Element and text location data
— Begin —

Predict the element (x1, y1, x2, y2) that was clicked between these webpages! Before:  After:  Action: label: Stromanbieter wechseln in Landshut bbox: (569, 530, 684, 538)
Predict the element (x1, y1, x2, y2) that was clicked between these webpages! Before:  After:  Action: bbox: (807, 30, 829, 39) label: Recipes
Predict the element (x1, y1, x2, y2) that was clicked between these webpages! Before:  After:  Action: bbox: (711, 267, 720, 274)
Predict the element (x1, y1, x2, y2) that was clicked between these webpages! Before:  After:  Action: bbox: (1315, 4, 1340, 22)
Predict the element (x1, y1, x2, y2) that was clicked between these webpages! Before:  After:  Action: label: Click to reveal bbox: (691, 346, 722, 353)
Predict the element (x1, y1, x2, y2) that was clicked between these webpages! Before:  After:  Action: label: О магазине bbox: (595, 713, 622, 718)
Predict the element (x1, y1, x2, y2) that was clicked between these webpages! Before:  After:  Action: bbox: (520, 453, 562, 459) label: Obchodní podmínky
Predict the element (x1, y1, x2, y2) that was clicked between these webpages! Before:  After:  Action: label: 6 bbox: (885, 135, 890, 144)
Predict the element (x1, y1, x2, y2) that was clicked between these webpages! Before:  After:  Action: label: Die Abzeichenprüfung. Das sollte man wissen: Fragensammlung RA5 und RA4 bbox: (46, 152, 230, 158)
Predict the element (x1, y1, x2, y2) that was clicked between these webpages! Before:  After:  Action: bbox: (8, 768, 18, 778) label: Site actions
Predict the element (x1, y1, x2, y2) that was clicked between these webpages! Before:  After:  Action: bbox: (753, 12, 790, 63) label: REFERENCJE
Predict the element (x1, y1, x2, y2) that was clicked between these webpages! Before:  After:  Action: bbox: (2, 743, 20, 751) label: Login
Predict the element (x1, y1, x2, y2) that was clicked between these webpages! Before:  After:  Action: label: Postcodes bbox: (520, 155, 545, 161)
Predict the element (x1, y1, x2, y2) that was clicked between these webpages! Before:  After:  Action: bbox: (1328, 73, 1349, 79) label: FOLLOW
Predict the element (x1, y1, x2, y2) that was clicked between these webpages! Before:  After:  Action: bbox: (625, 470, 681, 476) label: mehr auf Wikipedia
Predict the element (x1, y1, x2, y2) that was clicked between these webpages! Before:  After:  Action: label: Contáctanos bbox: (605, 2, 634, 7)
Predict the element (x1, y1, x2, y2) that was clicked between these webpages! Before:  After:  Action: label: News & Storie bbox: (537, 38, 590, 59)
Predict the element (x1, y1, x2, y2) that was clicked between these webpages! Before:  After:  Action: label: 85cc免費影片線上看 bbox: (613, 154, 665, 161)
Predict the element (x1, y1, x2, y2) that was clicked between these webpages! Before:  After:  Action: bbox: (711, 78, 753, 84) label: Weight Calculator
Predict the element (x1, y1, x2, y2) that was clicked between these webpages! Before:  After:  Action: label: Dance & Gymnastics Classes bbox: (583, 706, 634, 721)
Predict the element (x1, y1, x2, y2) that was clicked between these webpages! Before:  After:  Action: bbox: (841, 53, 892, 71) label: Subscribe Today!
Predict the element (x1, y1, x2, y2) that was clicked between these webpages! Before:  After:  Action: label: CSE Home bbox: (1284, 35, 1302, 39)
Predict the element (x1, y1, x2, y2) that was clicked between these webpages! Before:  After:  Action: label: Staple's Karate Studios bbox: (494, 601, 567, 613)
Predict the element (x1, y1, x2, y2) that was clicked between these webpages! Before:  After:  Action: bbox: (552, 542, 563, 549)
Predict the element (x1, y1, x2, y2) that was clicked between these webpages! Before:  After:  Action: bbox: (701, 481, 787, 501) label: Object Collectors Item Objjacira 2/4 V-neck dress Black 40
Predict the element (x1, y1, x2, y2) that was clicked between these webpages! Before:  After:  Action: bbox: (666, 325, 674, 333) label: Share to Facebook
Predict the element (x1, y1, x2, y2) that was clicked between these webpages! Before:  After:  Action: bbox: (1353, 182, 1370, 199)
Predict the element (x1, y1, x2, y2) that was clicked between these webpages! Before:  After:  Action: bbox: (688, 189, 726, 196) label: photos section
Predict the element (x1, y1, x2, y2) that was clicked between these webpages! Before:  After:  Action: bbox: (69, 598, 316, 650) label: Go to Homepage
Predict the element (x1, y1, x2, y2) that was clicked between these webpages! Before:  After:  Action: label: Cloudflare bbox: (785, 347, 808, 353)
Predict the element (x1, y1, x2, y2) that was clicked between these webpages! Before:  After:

— End —

→ Directions for this task:
Rewrite the listing from its first line through the line containing "label: Site actions", substituting "web pages" for every "webpages" and leaving everything else unchanged.

→ Exercise answer:
Predict the element (x1, y1, x2, y2) that was clicked between these web pages! Before:  After:  Action: label: Stromanbieter wechseln in Landshut bbox: (569, 530, 684, 538)
Predict the element (x1, y1, x2, y2) that was clicked between these web pages! Before:  After:  Action: bbox: (807, 30, 829, 39) label: Recipes
Predict the element (x1, y1, x2, y2) that was clicked between these web pages! Before:  After:  Action: bbox: (711, 267, 720, 274)
Predict the element (x1, y1, x2, y2) that was clicked between these web pages! Before:  After:  Action: bbox: (1315, 4, 1340, 22)
Predict the element (x1, y1, x2, y2) that was clicked between these web pages! Before:  After:  Action: label: Click to reveal bbox: (691, 346, 722, 353)
Predict the element (x1, y1, x2, y2) that was clicked between these web pages! Before:  After:  Action: label: О магазине bbox: (595, 713, 622, 718)
Predict the element (x1, y1, x2, y2) that was clicked between these web pages! Before:  After:  Action: bbox: (520, 453, 562, 459) label: Obchodní podmínky
Predict the element (x1, y1, x2, y2) that was clicked between these web pages! Before:  After:  Action: label: 6 bbox: (885, 135, 890, 144)
Predict the element (x1, y1, x2, y2) that was clicked between these web pages! Before:  After:  Action: label: Die Abzeichenprüfung. Das sollte man wissen: Fragensammlung RA5 und RA4 bbox: (46, 152, 230, 158)
Predict the element (x1, y1, x2, y2) that was clicked between these web pages! Before:  After:  Action: bbox: (8, 768, 18, 778) label: Site actions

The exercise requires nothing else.